* _Passage shown_
■ ■ ■ ■ ■

The Company is committed to maintaining a safe and efficient level of activity as part of its planned capital investment program. For 2026, the Company will continue to budget its capital program at levels to fund activity necessary to offset inherent declines in production and proved oil and natural gas reserves, subject to prevailing commodity prices. Future rig activity levels and drilling targets will be dependent on the success of the Company’s drilling program and its ability to add reserves economically.
U.S. Marketing The Company sells its U.S. natural gas production at liquid index sales points within the U.S., at either monthly or daily index-based prices. The tenor of the Company’s sales contracts span from daily to multi-year transactions. Natural gas is sold to a variety of customers that include local distribution, utility, and midstream companies, as well as end-users, marketers, and integrated major oil companies. APA strives to maintain a diverse client portfolio, which is intended to reduce the concentration of credit risk.

■ ■ ■ ■ ■

* _Problem 1_
What is APA's diverse client portfolio intended to reduce, according to the passage?
* _Problem 2_
In the passage, rewrite the part that opens with "The Company is" and closes with "add reserves economically.", putting "market prices" in place of "commodity prices".

* _Data extract_
■ ■ ■ ■ ■

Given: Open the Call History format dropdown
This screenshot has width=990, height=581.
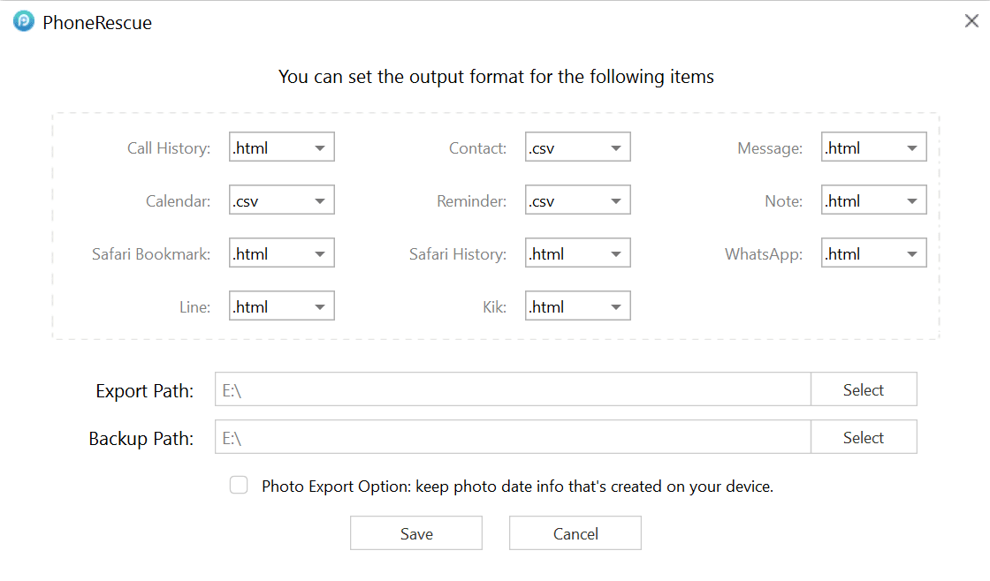Looking at the screenshot, I should [x=282, y=148].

■ ■ ■ ■ ■

* _Written reply 1_
The concentration of credit risk.

* _Written reply 2_
The Company is committed to maintaining a safe and efficient level of activity as part of its planned capital investment program. For 2026, the Company will continue to budget its capital program at levels to fund activity necessary to offset inherent declines in production and proved oil and natural gas reserves, subject to prevailing market prices. Future rig activity levels and drilling targets will be dependent on the success of the Company’s drilling program and its ability to add reserves economically.